Moreover, we also see that in July 2021, a few months after the point at which the number of job openings exceeded the number of unemployed—approximately May of 2021—the pace of hiring began to plateau before declining six months later.
This suggests that the jobs employers truly were eager to fill over and above normal job opening levels were filled by the summer of 2021. The continued rise of reported job openings beyond that point has to be viewed as a largely illusory number—the supposed demand for workers was simply not met by employers hiring more workers.
One interesting labor market behavior we do see both pre-COVID and post-COVID is that the excess of job openings above the unemployment level produces only a minimal amount of movement in the labor force participation rate.
Pre-COVID, the excess job openings translates into a roughly 0.5 percentage point improvement in the labor force participation rate, and post-COVID the labor force particpation rate plateaus at about the point where the excess of job openings over the unemployment level reaches a maximum. Merely having available jobs does not appear to be sufficient in and of itself to pull significant numbers of potential workers back into the labor force once they have exited it.

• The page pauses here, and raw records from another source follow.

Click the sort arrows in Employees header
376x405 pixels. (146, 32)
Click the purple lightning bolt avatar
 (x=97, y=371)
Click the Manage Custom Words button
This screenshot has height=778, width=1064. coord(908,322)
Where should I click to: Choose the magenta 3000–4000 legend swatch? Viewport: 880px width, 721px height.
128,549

Taken altogether, it is simply not possible, given the responses within the labor markets that we have seen for the reported job openings, to regard the persistently high number of job openings as a “true” measure of employers’ interest in hiring. The job markets have never been as tight post-COVID as the JOLTS data appears to suggest at first glance. Rather, the JOLTS data coupled with the unemployment data portray a labor market that has a significant dysfunction on display—a seeming inability to effectively pull potential workers off the sidelines and back into the labor force.

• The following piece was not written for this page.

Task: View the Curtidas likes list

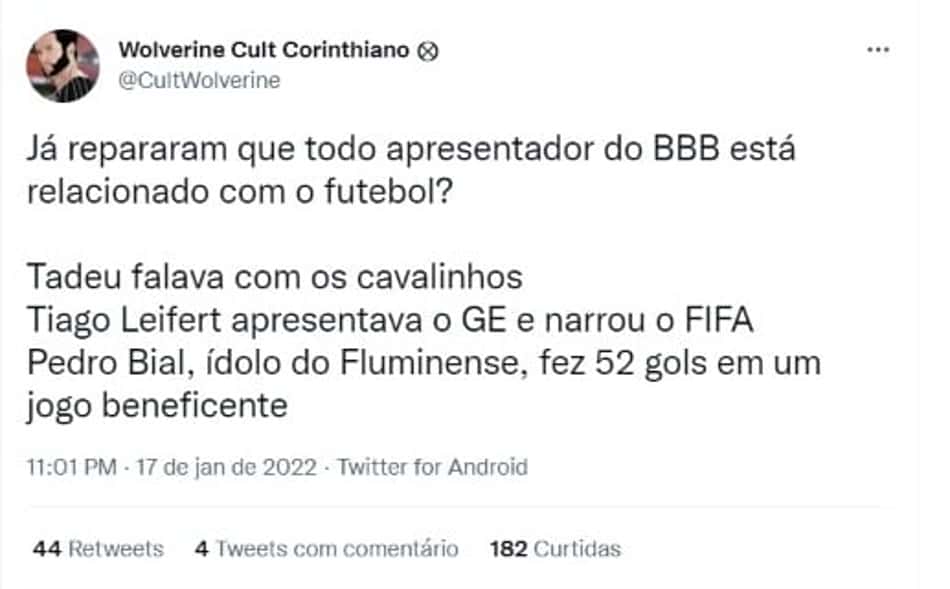Action: [577, 548]
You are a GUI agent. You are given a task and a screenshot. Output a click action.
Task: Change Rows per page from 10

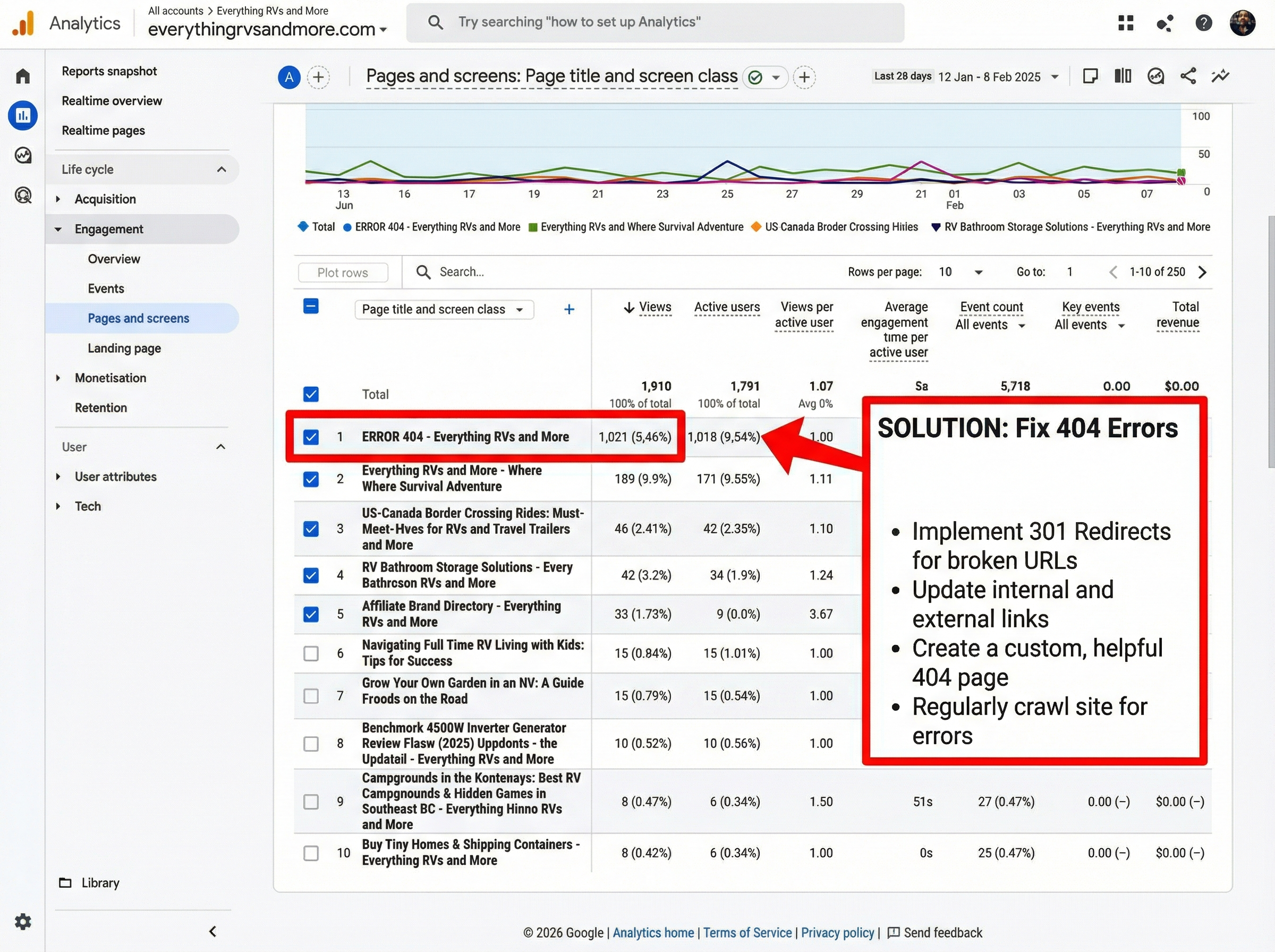coord(961,271)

As I have speculated before, the labor markets in the US are not “tight”. Rather, they are “toxic”, and remain so even now.
Without greater movement in the labor force participation rate, there is no rational foundation for regarding the current high number of reported job openings as being in any way a realistic benchmark of employers’ overall interest in creating new jobs. It does neither the employer nor the unemployed worker any good to report a job opening that, for whatever reason, cannot or will not be filled. Only when high numbers of job openings produce significant and sustained shifts in the labor force participation rate can they be taken as a realistic benchmark of overall labor demand.
Consequently, the correct way to view the labor market in the United States is that the demand for labor has not increased since approximately July of 2021, and has been in decline since February of last year.
In other words, no, the labor market is not “cooling”, as the “experts” are wont to believe. It’s already cold, and simply getting colder.